顔をみて話せる場所



ウェブマガジン「いとでんわ」が出来上がって1週間ほどが経ちました。
この1週間はそれを整えることで毎日気持ちも時間もいっぱいになってどこかきりきりしていた気がします。
いろんなひとに話を聞いたり、いろんなひとと繋がって何かそこからわくわくするようなことが生まれないかな、と思い立ってはじめたことだけれど、考えていたよりもずっと大変な作業ではありました。
おとなしくひとりで積み重ねる作業をしている方が性に合うのではないかと気弱になったり、先のことを考えてちくちくと蓄積する膨大な重さにふさがれるような気持ちになったり。

記事を書いてもらえませんか?という急なお願いに応えてくれた方たち、そのことについて真剣に考えて答えをくれた方たちに本当に感謝します。

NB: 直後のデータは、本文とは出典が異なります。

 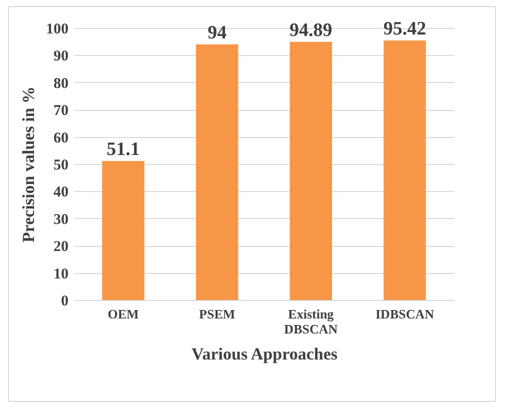 What do you see at coordinates (61, 166) in the screenshot?
I see `y-tick-label: 50` at bounding box center [61, 166].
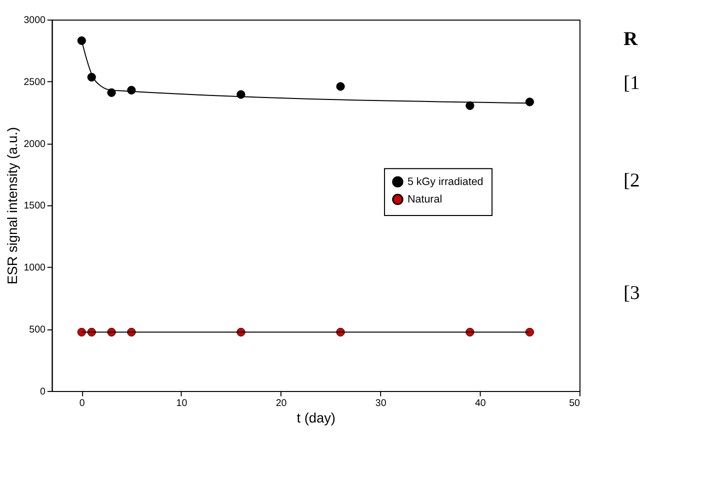 This screenshot has height=484, width=728. Describe the element at coordinates (575, 404) in the screenshot. I see `x-tick-label: 50` at that location.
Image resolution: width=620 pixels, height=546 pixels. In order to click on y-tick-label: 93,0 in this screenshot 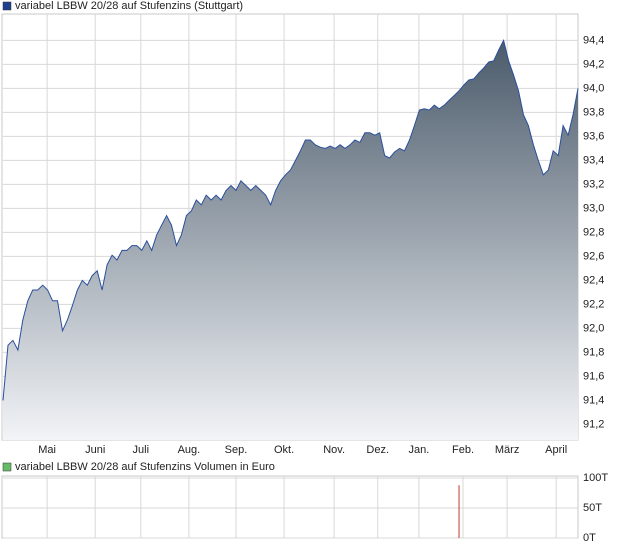, I will do `click(594, 208)`.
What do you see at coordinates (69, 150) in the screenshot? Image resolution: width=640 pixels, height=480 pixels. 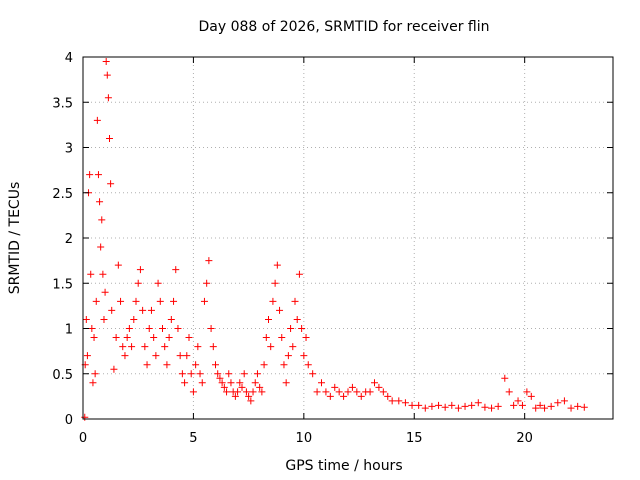 I see `y-tick-label: 3` at bounding box center [69, 150].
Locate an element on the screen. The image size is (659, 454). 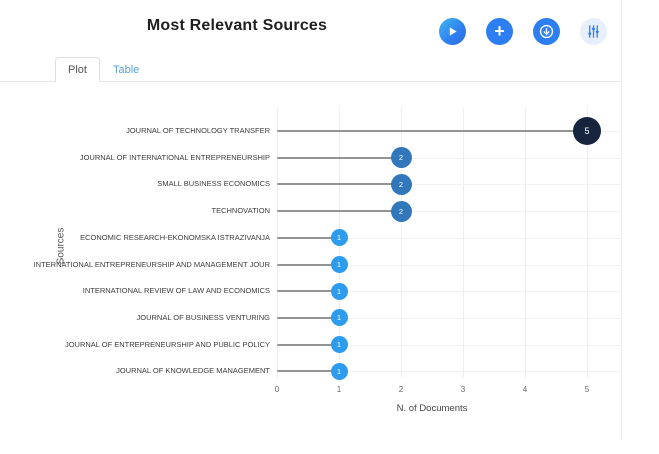
x-tick-label: 4 is located at coordinates (525, 390).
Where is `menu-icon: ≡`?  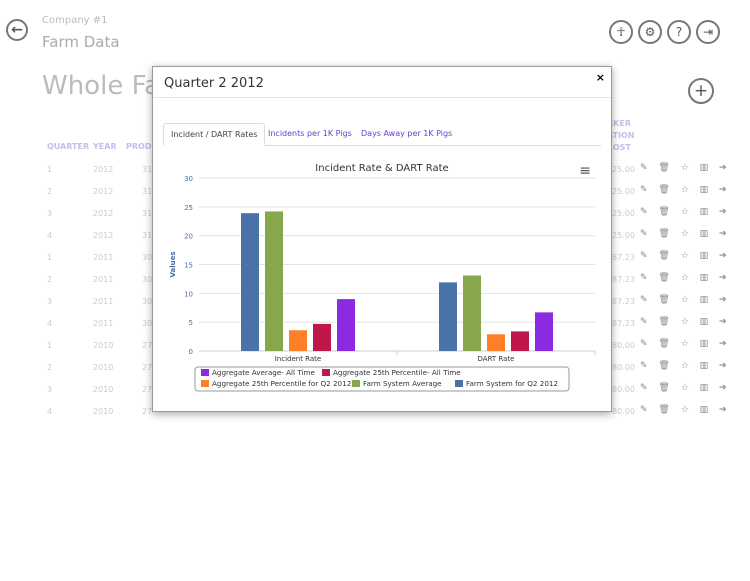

自分が何をしていけばいいのか、今まで続けてきた何か生み出すこともそうだし新しくトライしようとしているこういうことも含めて見つめようとすると、やはり毎日立ち止まってしまう瞬間はある。
ちっとも進んでいないんじゃないか、何か大事なことをぽろぽろ落として歩いているんじゃないかと心細くなる、そのことをとにかく手を尽くして埋めていくしかない今のことを、とにかく考え続けるしかない。
けれどこうして誰かに、何かにきちんと触れていたいと思うその原動力をもらえることはしあわせなことだと思います。

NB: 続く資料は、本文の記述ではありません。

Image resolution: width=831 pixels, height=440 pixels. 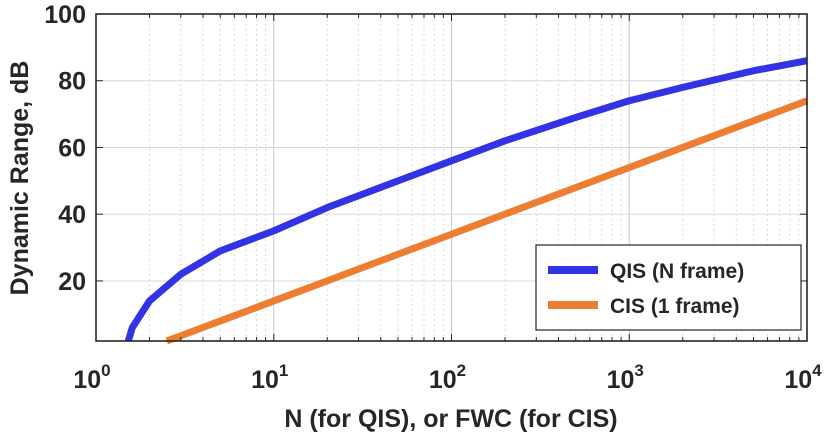 What do you see at coordinates (675, 306) in the screenshot?
I see `legend-label-cis: CIS (1 frame)` at bounding box center [675, 306].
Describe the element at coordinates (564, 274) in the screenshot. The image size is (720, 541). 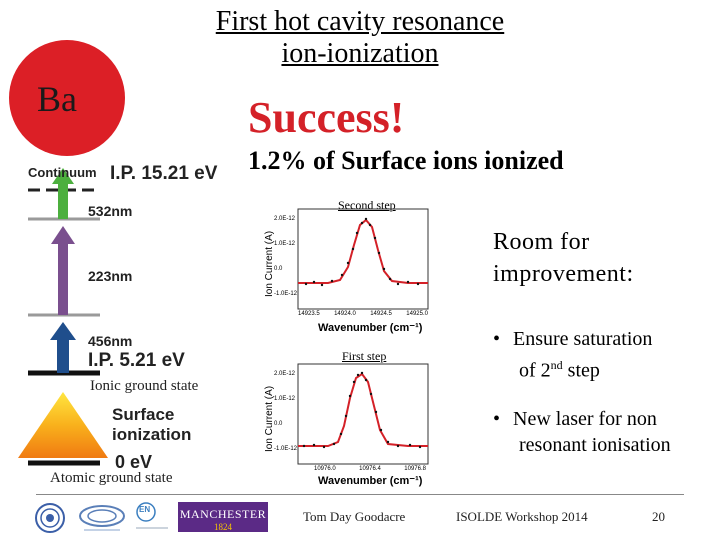
I see `room-line-2: improvement:` at that location.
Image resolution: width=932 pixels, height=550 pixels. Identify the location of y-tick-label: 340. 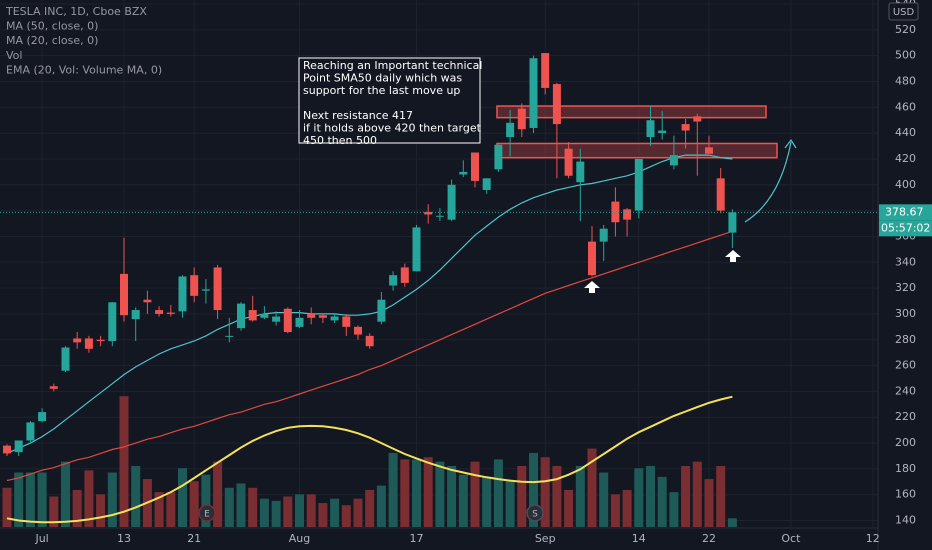
(906, 262).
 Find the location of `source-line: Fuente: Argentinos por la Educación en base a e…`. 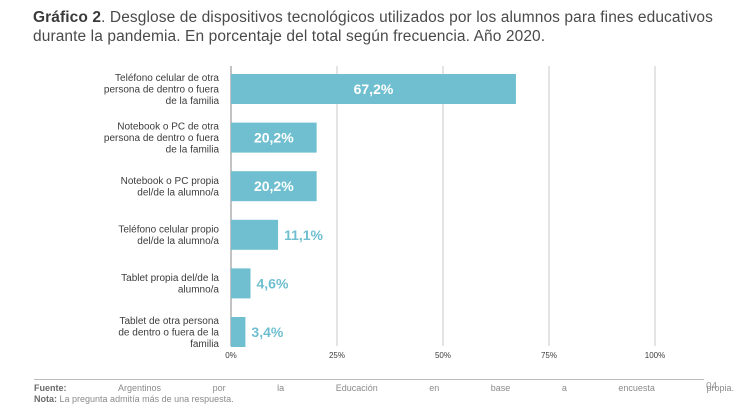

source-line: Fuente: Argentinos por la Educación en base a e… is located at coordinates (384, 388).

日替わりにしなきゃよかったかもしれない、と思うくらいに、最初のページから消えていってしまうのがもったいないような記事が毎日更新されています。
ぜひ読んで頂けたら嬉しく思います。

□日替わりコラム - いとでんわ(のちに改名し、アパートメントになりました)

いとでんわ、という名前をつけたのは、いとでんわが通わせるコミュニケーションには体温が伴うような気がしたからです。 直接糸を伝って届く声はちゃんと空気を震わせて耳に届く。 誰かが話している時には耳を当てて聞くし、自分が話す時には向こうはそれを受け取っている。 ぽんぽんどこかに投げ込まれる会話ではなく(もちろんそういうものだって面白いのだけれど)、きちんと行き来のあることば。 あまり近付きすぎると糸がゆるんでしまうから自分はそこにきちんと立っていなければいけないけど、相手がどこに立ってどこを向いているかということを感じないといけない。 そういう、ひとが向こうにいるよ、ということでしか練り直せない部分のことが、今とても気にかかるのです。 なにか予感のように。

ただ連日の手作業にこころが疲れたのは確かで、そろそろ水が欲しい。 生み出したり、ふるえるようなことに接したり、それともただフラットになるためにレッスンしたり。

なにごとも、いい釣り合いを保つために行ったり来たりしなければいけないのだなぁという気がします。